The compiler ecosystem should provide a structured lint layer for:

• API clarity
• resource conventions
• ownership conventions
• realtime and operational-dependency restrictions
• suspicious public contracts
• misleading or unused declarations
• project policy checks
• mechanical autofixes where possible

This lets Catalyst keep the core language smaller while still making important conventions reliable.

Why It Matters¶

The ideation direction intentionally prefers conventions over hardcoded language features for areas like constructors, destructors, ownership vocabulary, public API inference, and resource cleanup.

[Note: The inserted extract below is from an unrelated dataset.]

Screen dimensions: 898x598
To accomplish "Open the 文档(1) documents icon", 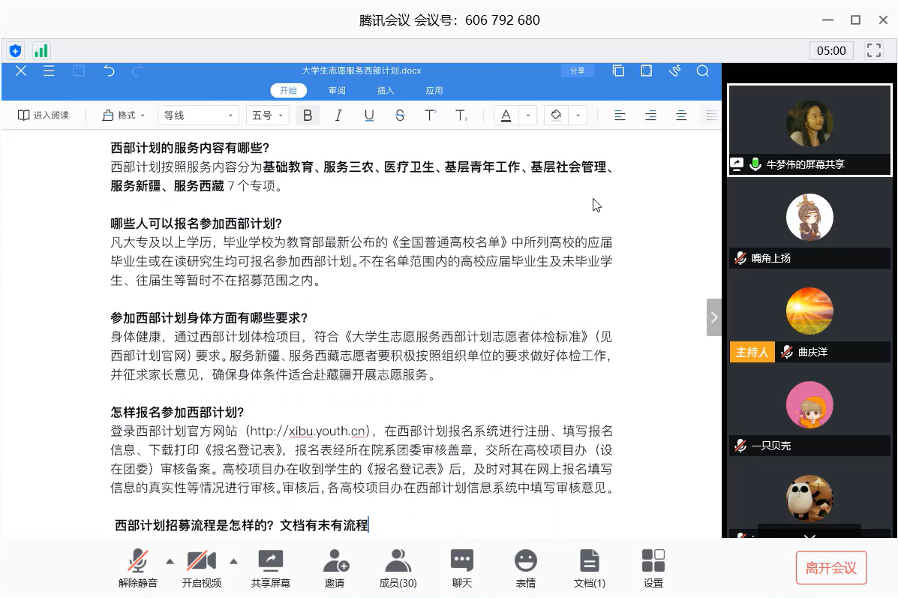I will (590, 567).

Those conventions only work well if tooling can report them consistently. A convention that every project must reimplement with separate tools will fragment quickly.

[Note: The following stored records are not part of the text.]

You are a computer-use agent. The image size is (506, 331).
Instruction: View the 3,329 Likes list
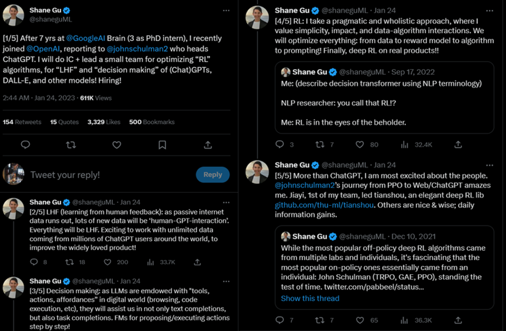pyautogui.click(x=104, y=122)
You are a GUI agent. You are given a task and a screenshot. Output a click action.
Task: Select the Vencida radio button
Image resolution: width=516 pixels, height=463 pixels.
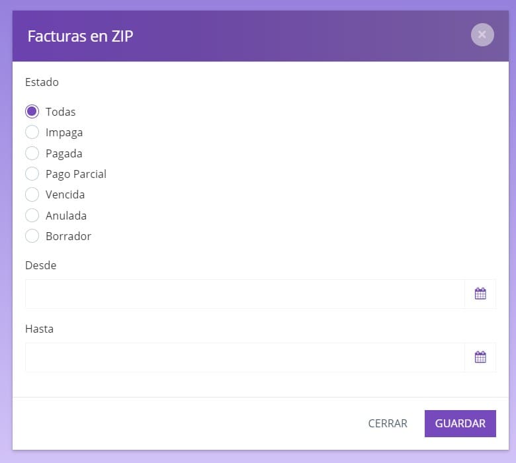(x=32, y=194)
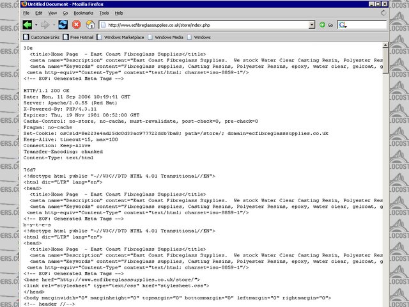Click the vertical scrollbar down arrow
The image size is (409, 307).
[x=385, y=303]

Compiler, Warning, Lint, Convention¶

Catalyst distinguishes these reporting categories:

Compiler error

Program is invalid or phase contracts are violated.

Warning

Non-fatal compiler diagnostic explicitly produced by an owning compiler phase, tool, or comptime call to Compiler.warn.

Lint

Policy or convention check that can be enabled, disabled, configured, or elevated.

Convention

Documented guidance that may later become a lint.

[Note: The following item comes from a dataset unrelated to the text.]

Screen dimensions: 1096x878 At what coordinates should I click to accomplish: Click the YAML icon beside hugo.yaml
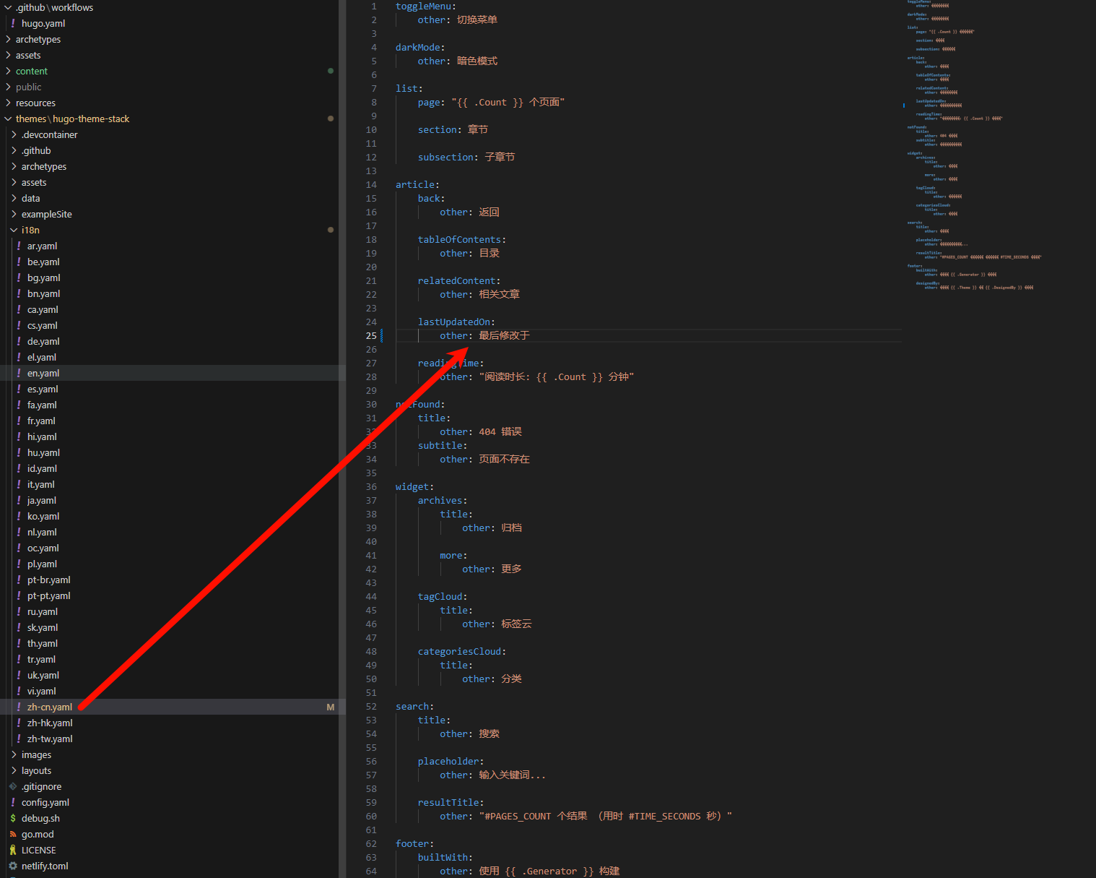tap(13, 23)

The active cross-domain list of lint candidates is Lint Catalog. This page describes the future lint engine that may implement, configure, suppress, and autofix those findings.

Example Lints¶

Public API inference:

pub fn parse(source: Source) {
}

Potential lint:

public API has inferred signature

This includes inferred success types and inferred error sets.

Resource conventions:

fn create(alloc: *impl Allocator, ...) *Self

Expected convention:

• init returns Self
• create allocates and returns *Self
• dispose is the Disposable cleanup operation
• destroy releases internals and frees self

Operational-dependency and realtime-suitability checks:

fn process(buffer: []f32) void {
}

Future checked-region hard semantic error:

function in a checked no-allocation region calls an allocation API

Ownership/resource checks:

• initialized resource is never disposed
• destroy does not require an allocator
• convention-only resource-like value is copied through a suspicious API
• type implements Disposable but remains copyable, unless the type documents copy-safe cleanup semantics
• copyable Disposable value is boxed or passed to an owner without explicit move, when the copy may make cleanup ownership unclear
• resource-like value is overwritten while still live
• live resource binding is shadowed before cleanup
• resource-like value is used after cleanup
• Disposable.dispose is called through a borrowed dynamic pointer to a payload still owned by an owning container such as Box
• borrowed pointer is stored beyond a likely lifetime boundary
• loop continue, break, or early exit leaves a yielded resource item live
• concrete type implements both Iterable(Item) and Iterator(Item) without documenting why the value is both a source and iterator state; this does not apply to Iterator(Item) plus Disposable
• ignore binding pattern _ discards a resource value that requires explicit cleanup
• project convention for identifiers such as _name meaning intentionally unused; semantically they are normal bindings

Discarded-value checks:

• expression statement discards a meaningful non-void value without assigning it to _
• if without else discards a value-producing branch because the whole expression has type void

The V1 ownership reference records lintable resource patterns and cleanup-state vocabulary. See Ownership and Resources and the ownership catalog. These checks should start pragmatic and conservative rather than becoming a pervasive proof system.

Optional presence checks:

• ?bool coerced to bool, because Some(false) tests as present rather than false
• plain if maybe_bool { ... } sugar that shadows maybe_bool as a bool payload
• explicit if const marker = maybe_void { ... }, because binding a void payload is usually useless
• ?void optional binding where a plain presence check would be clearer
• field optional presence checks where the body appears to use the field as if it were narrowed

Autofixes¶

Some lints should support compiler-provided autofixes:

• expand inferred public signatures
• add missing explicit priv
• rename resource functions to convention names
• expand destructured struct parameters when tooling can do so unambiguously
• remove unused declarations

Autofixes must be deterministic and should preserve formatting once a formatter exists.

Phase Model¶

Linting should operate over structured compiler data, not raw text alone.

Possible lint inputs:

• AST for syntax and declaration shape
• SIR for resolved names, types, signatures, and capabilities
• IR metadata for backend-visible performance facts
• package/module metadata later

Configuration and Suppression¶

Suppressions should be explicit and searchable.

V1 Boundaries¶

V1 does not require:

• a full lint engine
• project configuration
• formatter integration
• LSP integration
• exhaustive ownership/resource analysis

The first useful step is to keep diagnostics structured enough that lint tooling can be added without rewriting phase outputs, and to keep lint identities stable through the Lint Catalog.